CubaPLUS Magazine

With you bread and onion, forever

By: Irene Ferrer
Oct 04, 2021
With you bread and onion, forever

Such a simple phrase, such as &with you, bread and onion", from the popular heritage, contains messages of universal significance and has been a source of inspiration for creators from different times.

The expression of everyday language, of Castilian origin, reflects the will to love and live with the loved one "in hard times and in mature times", that is, beyond material possibilities, both in happiness and in misfortune.

In difficult historical circumstances, onions have been a symbol of poverty, when it was the only or fundamental element of a nutritional diet. Evidence of this are the verses of the "Lullaby of the onion", by Miguel Hernández (1910-1942), dedicated to his son: The onion is frosted / closed and poor. / Frost of your days / and of my nights. / Hunger and onion, / black ice and frost / large and round, wrote the great poet from Orihuela, imprisoned in the Alicante prison as a result of the Spanish Civil War, in times of the Second World War.
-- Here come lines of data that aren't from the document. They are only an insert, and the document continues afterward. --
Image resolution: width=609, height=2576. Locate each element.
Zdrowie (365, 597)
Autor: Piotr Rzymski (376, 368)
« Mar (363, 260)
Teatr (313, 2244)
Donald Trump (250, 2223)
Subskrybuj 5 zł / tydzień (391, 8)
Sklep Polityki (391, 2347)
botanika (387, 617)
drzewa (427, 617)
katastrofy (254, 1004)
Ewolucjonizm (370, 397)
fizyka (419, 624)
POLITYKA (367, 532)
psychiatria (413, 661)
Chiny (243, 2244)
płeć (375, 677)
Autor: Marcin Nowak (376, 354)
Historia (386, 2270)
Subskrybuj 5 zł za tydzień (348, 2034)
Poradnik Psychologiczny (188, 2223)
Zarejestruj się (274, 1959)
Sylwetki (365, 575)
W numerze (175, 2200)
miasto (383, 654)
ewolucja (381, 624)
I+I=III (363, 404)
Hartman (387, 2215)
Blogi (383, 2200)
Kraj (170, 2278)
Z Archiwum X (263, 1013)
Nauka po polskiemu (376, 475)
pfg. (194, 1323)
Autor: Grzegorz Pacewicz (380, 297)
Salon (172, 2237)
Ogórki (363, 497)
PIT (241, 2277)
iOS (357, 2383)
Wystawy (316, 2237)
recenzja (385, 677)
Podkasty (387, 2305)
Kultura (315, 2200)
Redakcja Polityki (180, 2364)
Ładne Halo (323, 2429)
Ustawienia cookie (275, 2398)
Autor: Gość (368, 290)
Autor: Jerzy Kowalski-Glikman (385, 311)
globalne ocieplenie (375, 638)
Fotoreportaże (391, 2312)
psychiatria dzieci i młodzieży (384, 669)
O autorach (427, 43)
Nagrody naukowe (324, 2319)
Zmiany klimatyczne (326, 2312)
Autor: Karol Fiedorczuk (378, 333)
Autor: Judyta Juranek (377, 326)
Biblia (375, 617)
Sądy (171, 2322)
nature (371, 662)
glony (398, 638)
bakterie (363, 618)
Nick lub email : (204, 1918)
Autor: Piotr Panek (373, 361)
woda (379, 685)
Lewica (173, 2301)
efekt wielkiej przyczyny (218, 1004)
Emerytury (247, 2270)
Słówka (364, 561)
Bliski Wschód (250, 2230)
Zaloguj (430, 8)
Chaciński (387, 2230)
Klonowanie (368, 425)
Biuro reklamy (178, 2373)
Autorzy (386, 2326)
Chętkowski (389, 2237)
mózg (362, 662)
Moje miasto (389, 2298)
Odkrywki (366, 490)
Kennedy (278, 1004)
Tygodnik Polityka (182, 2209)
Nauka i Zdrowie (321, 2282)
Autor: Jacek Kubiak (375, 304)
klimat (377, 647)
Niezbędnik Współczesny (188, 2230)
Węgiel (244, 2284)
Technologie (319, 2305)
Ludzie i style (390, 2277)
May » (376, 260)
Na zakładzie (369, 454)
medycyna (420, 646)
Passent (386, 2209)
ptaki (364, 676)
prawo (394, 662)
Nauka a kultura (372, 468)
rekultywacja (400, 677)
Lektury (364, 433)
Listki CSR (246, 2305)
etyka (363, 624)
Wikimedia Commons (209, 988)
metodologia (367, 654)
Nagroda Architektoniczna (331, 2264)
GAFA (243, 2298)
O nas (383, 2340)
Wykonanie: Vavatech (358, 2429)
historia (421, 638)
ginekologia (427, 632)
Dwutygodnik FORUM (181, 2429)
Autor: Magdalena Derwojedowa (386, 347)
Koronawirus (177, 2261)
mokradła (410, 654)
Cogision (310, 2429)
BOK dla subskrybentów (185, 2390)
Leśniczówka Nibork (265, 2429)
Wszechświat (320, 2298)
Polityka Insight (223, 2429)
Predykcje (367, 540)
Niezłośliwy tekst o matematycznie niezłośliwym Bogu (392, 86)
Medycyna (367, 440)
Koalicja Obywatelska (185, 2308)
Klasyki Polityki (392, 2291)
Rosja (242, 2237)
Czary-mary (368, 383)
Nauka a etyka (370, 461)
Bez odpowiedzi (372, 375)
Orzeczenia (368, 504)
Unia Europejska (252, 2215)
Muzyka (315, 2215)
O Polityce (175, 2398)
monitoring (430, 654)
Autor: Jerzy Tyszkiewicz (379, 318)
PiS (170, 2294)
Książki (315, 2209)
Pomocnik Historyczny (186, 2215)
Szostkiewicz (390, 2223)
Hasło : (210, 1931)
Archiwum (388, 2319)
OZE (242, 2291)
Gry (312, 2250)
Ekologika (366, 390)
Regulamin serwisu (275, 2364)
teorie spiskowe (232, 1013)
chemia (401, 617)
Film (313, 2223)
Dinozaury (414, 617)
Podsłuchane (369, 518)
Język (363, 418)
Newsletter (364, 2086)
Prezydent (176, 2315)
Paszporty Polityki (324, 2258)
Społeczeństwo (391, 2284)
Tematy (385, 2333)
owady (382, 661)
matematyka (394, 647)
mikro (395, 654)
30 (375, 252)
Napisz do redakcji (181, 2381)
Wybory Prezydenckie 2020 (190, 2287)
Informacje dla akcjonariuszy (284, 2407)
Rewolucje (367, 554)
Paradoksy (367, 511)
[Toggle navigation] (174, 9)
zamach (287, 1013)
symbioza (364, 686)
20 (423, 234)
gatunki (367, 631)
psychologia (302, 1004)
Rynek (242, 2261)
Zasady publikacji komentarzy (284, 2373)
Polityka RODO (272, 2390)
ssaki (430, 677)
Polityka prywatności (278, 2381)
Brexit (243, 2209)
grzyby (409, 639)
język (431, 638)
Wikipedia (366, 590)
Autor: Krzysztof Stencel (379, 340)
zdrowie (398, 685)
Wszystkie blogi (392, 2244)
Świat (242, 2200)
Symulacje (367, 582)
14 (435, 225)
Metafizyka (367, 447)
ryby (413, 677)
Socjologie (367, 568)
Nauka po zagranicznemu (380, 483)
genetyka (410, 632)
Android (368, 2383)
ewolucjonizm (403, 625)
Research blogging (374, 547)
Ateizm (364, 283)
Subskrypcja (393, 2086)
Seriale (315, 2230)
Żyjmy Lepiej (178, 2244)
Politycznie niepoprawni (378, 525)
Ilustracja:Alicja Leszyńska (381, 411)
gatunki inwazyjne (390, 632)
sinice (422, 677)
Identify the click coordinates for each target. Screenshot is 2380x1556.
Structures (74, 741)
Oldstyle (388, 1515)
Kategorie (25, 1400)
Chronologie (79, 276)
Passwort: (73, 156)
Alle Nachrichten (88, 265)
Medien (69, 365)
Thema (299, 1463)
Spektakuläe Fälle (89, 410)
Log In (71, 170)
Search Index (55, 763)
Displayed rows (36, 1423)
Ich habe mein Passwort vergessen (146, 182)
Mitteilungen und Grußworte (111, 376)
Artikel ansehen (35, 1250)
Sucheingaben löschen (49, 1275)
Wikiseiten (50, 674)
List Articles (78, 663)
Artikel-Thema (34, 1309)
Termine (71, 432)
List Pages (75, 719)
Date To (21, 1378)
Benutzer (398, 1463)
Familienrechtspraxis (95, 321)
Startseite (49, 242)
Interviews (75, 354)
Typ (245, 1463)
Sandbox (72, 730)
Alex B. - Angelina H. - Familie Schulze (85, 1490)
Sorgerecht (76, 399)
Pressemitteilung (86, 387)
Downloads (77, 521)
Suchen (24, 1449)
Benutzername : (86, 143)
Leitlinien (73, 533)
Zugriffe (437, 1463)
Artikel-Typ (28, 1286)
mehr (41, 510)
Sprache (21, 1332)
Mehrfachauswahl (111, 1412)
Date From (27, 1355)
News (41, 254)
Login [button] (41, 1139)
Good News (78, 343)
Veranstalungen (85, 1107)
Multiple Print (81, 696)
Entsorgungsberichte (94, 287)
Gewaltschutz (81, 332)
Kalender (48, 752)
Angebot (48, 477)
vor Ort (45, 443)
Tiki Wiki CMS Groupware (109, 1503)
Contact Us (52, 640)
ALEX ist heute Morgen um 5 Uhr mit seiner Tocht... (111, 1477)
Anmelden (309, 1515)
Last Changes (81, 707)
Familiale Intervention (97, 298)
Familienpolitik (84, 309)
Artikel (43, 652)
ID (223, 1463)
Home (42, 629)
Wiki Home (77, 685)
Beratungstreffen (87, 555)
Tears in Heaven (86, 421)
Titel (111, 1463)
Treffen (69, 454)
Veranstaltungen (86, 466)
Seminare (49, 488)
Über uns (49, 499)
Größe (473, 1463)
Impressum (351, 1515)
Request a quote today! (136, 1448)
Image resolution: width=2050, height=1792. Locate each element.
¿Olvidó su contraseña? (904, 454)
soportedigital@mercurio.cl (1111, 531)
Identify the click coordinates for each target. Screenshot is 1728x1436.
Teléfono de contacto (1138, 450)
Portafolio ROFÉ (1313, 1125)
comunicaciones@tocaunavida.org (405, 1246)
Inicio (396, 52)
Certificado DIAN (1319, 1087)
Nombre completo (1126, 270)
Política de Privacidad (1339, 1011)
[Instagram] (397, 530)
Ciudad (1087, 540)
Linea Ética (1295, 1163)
Among the works inspired by this saying and with this same title, a theater piece from 1833 by the Mexican Manuel Eduardo de Gorostiza (1789-1851), premiered in Madrid and Mexico City that same year.

Also in a comedy tone, &With you bread and onion" names one of the anthological stagings of Cuban theater, authored by Héctor Quintero, a versatile artist with extensive work on stage, television and radio ... National Theater Award 2004.

The play, written in 1962 and released in 1964, deals with the purchase of a refrigerator by a lower-middle-class family at the end of the 1950s, and exposes family situations and conflicts, in the midst of which the protagonist defends her cape and sword loyalty and family survival. With good creole humor, proverbial in Cubans to face the most dissimilar difficulties, "With you bread and onion" reflects values ​​that are still valid today.